- AUSZUG:

Mir ging es genauso wie dir, ich habe mir nun eine Sportex Kev spin deluxe und dazu eine Shimano Stradic FA mit 0.17 Fireline Gelb geleistet.#v 

Dieses Komibnation ist wirklich ein genuß am Wasser, trotz des hohen Preises....#t 

Die Köderführung und das Design lassen den armen Mann für einen moment König sein, deswegen will mann auch immer wieder los #6 

Es lebe die Sportex Kev Rutenserie...

Ich konnte auch schon einige Hechte und Zander in der Dove-Elbe überlisten 
 


Viel Glück weiterhin #h


----------



## Samyber (2. Juni 2004)

*AW: Wurfgewicht bei Hechtspinnruten*

@macke

Ich würde auch sagen, deine Auswahl ist absolut o.k. !

Ich selber fische u.a. eine Sportex Turbo Spin 2 mit 40g Wurfgewicht mit einer
Shimano Stradic 2500 und 0,15 Fireline !

- ÜBUNGSAUFGABEN:
[1] Gib den Absatz „Ich selber fische u.a.“ aus dem Forumsauszug als kurze Stichpunktliste wieder, ohne eine der genannten Angaben zur Ausrüstung wegzulassen.
[2] In welchem Gewässer wurden laut dem ersten Beitrag im Forumsauszug schon Hechte und Zander überlistet?
Die Zeilen haben hiermit nichts zu tun.

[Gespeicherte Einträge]

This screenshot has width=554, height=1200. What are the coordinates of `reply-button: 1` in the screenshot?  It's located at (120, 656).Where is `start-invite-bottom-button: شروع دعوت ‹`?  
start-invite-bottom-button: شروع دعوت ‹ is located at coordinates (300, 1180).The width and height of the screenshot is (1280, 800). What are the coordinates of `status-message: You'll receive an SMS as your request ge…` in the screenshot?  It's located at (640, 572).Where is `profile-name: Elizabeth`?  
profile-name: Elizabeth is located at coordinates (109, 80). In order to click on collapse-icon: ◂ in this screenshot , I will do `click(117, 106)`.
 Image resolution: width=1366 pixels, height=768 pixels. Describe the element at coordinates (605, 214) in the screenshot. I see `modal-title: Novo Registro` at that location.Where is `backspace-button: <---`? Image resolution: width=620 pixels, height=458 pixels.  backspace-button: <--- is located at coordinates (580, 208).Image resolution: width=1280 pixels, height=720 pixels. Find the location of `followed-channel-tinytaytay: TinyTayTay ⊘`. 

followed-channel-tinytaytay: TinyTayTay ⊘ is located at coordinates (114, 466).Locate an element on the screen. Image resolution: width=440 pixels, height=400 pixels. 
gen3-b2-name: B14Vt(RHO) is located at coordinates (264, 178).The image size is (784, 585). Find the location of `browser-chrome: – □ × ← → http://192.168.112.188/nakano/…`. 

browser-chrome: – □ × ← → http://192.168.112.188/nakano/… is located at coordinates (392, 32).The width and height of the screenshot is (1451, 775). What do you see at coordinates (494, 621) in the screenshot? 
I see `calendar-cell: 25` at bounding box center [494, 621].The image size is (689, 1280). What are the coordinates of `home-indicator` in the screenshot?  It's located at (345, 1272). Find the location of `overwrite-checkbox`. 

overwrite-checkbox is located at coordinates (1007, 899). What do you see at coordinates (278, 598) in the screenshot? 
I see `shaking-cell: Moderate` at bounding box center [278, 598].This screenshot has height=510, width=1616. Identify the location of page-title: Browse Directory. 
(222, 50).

- ANTWORTEN JE AUFGABE:
[1]
- Rute: Sportex Turbo Spin 2, 40 g Wurfgewicht
- Rolle: Shimano Stradic 2500
- Schnur: 0,15 Fireline

[2] In der Dove-Elbe.